Back in my immature, naïvely intolerant youth, when an aspect of an author’s personal life offended me, I stopped reading that author. Thankfully I’ve grown up and can see that the pleasure I get from reading a book is entirely my own and has nothing to do with the author.
Recently, DC hired Card to write some new Superman stories for an online comic book. Card’s backwards-minded politics angered members of the LGBT community who requested DC remove him from the project. DC responded: “As content creators we steadfastly support freedom of expression, however the personal views of individuals associated with DC Comics are just that — personal views — and not those of the company itself.” (Source: USAToday)
I applaud DC’s decision to keep him on the project. Orson Scott Card is an idiot with his personal politics, but he is still an imaginative, creative and prolific writer. (Of course – the project is on hold at the moment because DC can’t find an artist willing to work with Card – which makes me laugh.)
I firmly believe that once a creator has created something, and released it to the world, his association with it is over. Done. Complete. And yes, I will spend money on it. I am paying for the pleasure I receive from the book, and as compensation to the author and the editor and the publishing company for their efforts.
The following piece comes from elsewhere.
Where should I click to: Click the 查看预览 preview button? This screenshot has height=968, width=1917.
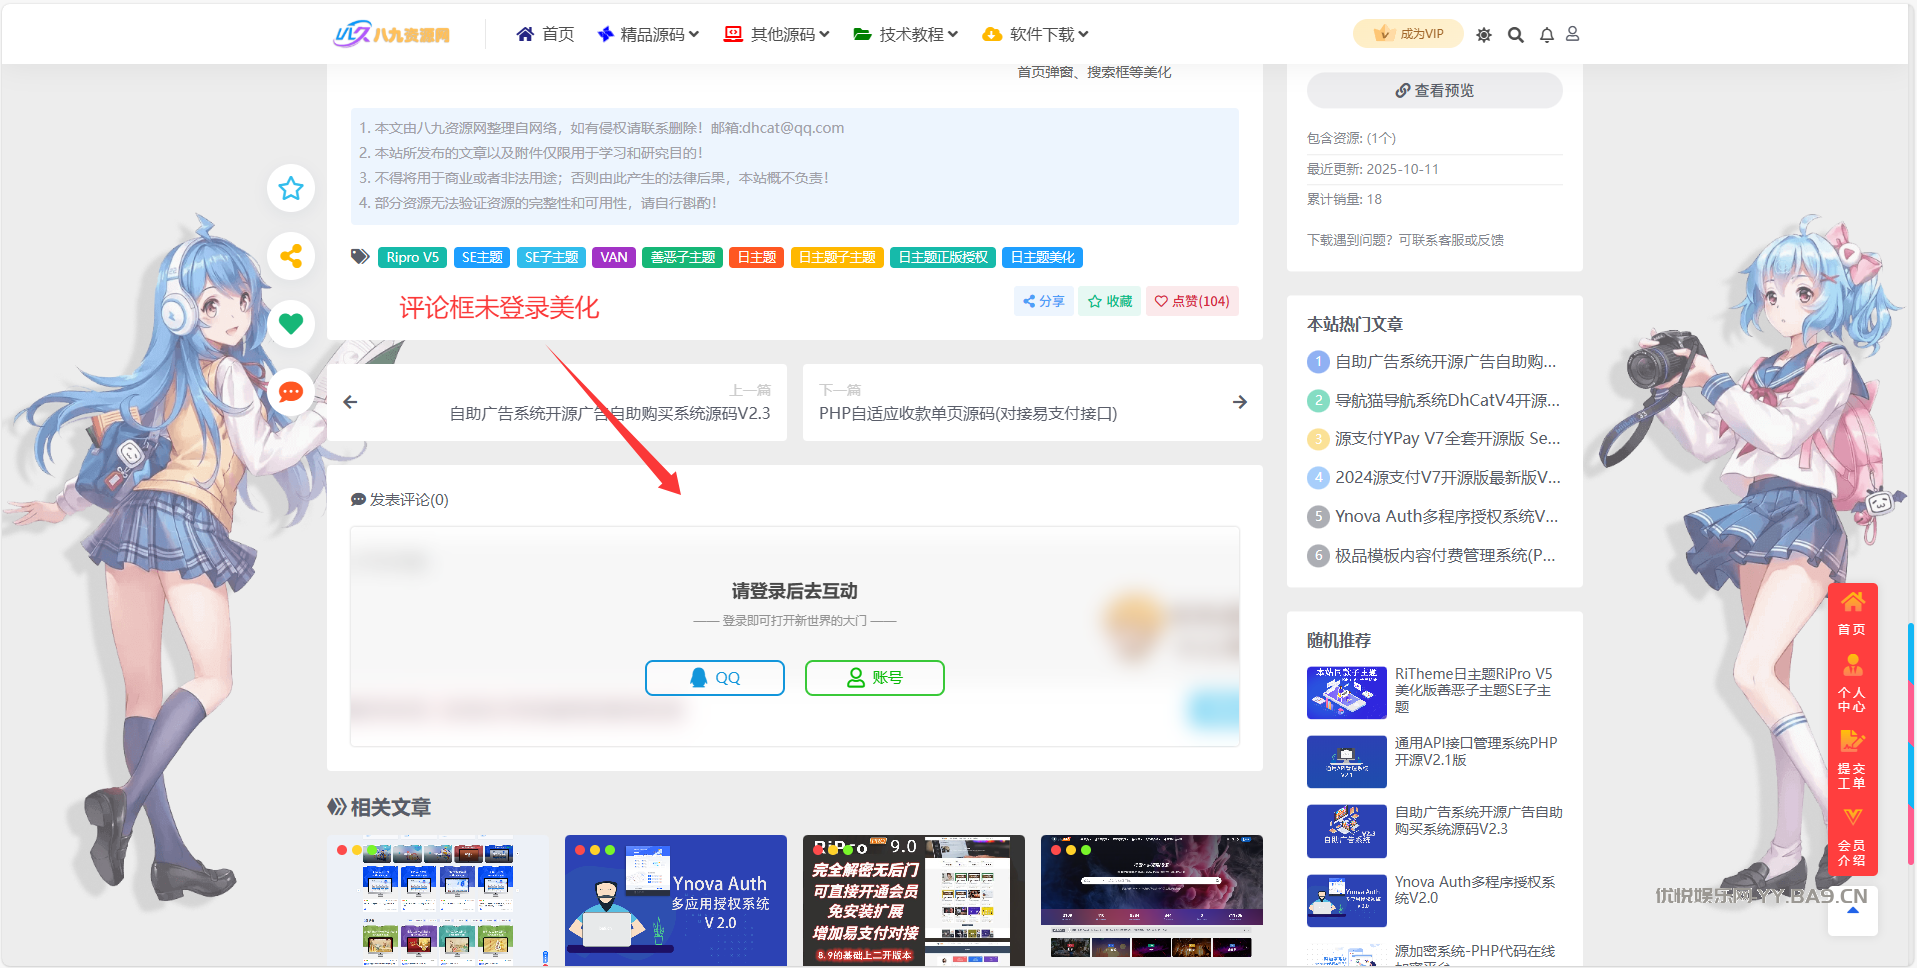[1434, 91]
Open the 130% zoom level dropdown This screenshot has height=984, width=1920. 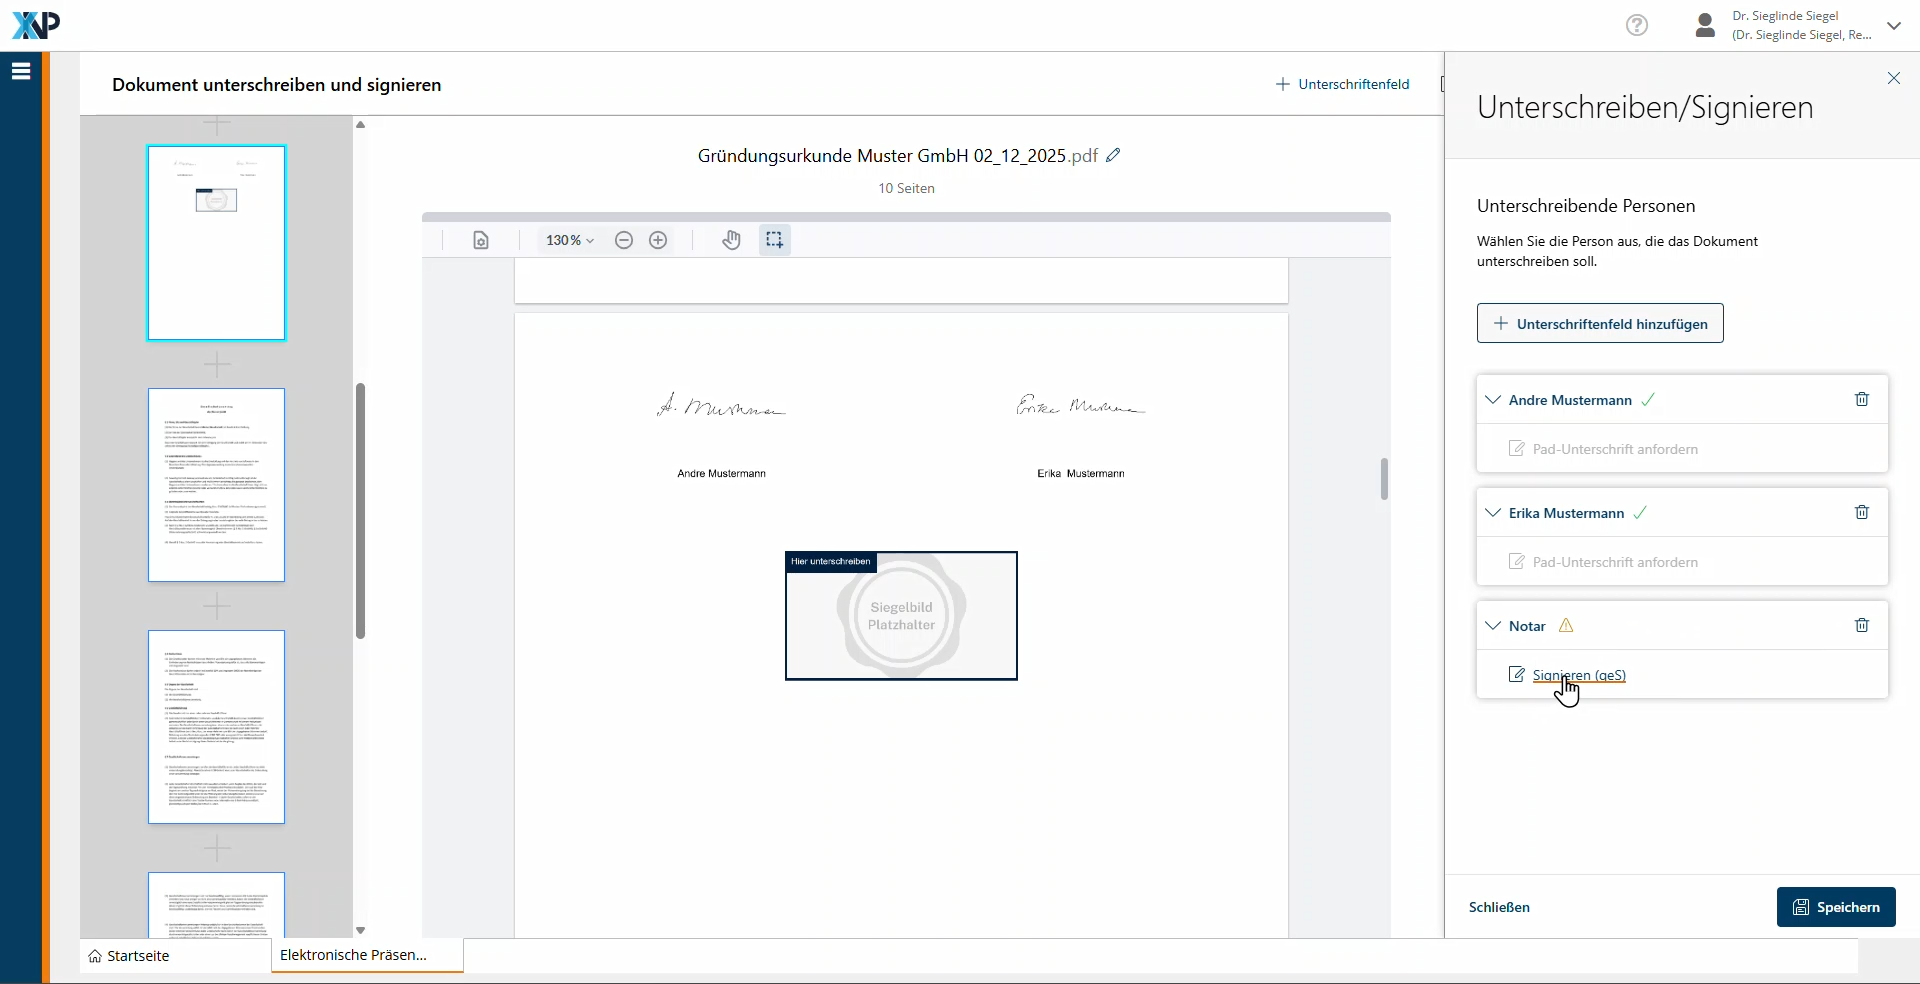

On the other hand…. In my recent attempts to re-read Stranger in a Strange Land by Robert Heinlein, I ran into a problem. The creepy relationships between old men and young women and the constant discussions of sex and free love make the book completely unreadable by modern audiences. The author’s personality and politics are so tightly weaved through the narrative, it is impossible to separate creator from creation.
Card may go down in history as a man with bad politics but he will still be thought of as a great writer. Heinlein will only be remembered as a creepy sex addict.
Something to keep in the back of my mind as I write… I must make sure my creation has its own voice, a life of its own, separate from me. To do otherwise is to risk a creation that will only appeal to people who think exactly the way I do. And that would make for a very small audience.